Ein Zermürben der Leidenschaften

Saarbrücken. Aus dem Körnchen Wahrheit wird ein Sandberg, in dem man erstickt. Der ist gleichzeitig Sanduhr, die Vergeblichkeit unseres Tuns im Laufe der Zeit dokumentierend. Trost und Hoffnung, Fehlanzeige

Saarbrücken. Aus dem Körnchen Wahrheit wird ein Sandberg, in dem man erstickt. Der ist gleichzeitig Sanduhr, die Vergeblichkeit unseres Tuns im Laufe der Zeit dokumentierend. Trost und Hoffnung, Fehlanzeige. "Glückliche Jahre", ein Stück von Ex-Regisseur Bernd Reutler, war im ordentlich besuchten Theater im Viertel zu sehen, eine szenische Lesung mit Alice Hoffmann und Reutler selber.
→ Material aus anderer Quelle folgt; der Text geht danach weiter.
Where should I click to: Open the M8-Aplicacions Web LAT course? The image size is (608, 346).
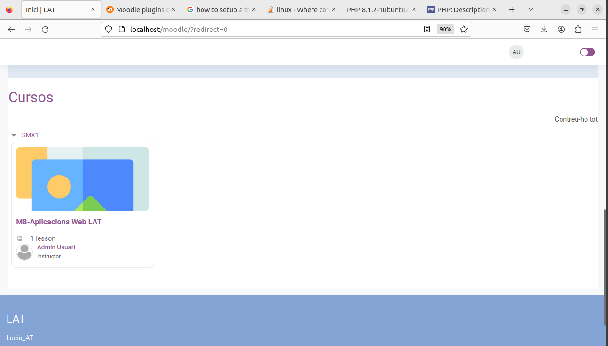[59, 222]

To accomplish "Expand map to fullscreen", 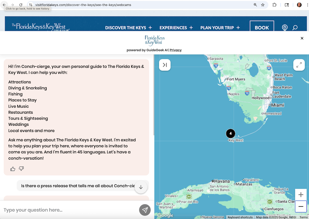I will coord(299,65).
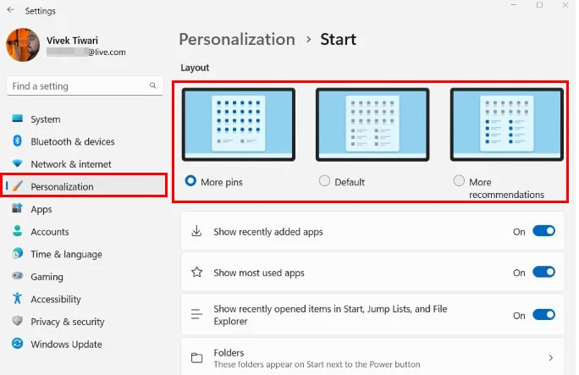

Das Stück ist um Becketts "Glückliche Tage" zentriert, nimmt in Zitaten und Videoeinspielungen Bezug. Wo Becketts Paar enttäuscht und selbstbetrügerisch nebeneinander vegetiert, kommt hier ein Paar zusammen, das sich für ganz anders hält. Er (Reutler), Theaterkritiker Michael, emotional, eloquent und unbedingt. Sie, seine Diana, ein Gegenentwurf zu Becketts Winnie, zielstrebig, eine tatkräftige Krankengymnastin. Glückliche Jahre verbringen sie zu zweit, bis Dianas Körper schlapp macht und sie nach einer Operation zum Pflegefall im Rollstuhl wird. Nun steckt auch sie fest, nun wartet auch sie. Auf was, auf ein Ende? Doch Diana ist illusionslos (überzeugend: Alice Hoffmann), ihre Hilflosigkeit schürt ihren Zorn. Sie verändert sich, wird eine Fremde für Michael und für sich selbst. Konsequent hat Reutler für heillose Verstrickungen und ausgelieferte Existenzen à la Beckett eigene Bilder gefunden. Die Pflegebedürftige und ihr Betreuer, ihr Bewacher, beide in ihre Rollen gebannt. Die Jämmerlichkeit sentimentaler Anfälle, das Zermürben von Leidenschaften in ausweglosen Situationen oder schlicht am Leben selbst und seinen Unwägbarkeiten. Dazu streut Reutler Kritik an seelenlosem Bürokratismus und Patientenverwahranstalten. Bei der Lesung werden darstellerische Mittel verhalten eingesetzt, schlicht durch Körperhaltung macht Hoffmann ihre Qual im Rollstuhl plastisch. Sie ist eine Gefangene, nun genauso isoliert und an ihrem Platz festgefroren, wie eine Beckett'sche Figur. Die schöne Welt zerfällt, die glückliche Jahren sind vorbei. Dass Diana irgendwann wieder gehen kann, rettet wenig. Der offene Schluss mag Hoffnungszeichen sein oder auch nicht. Immerhin liegt der Revolver in Reichweite.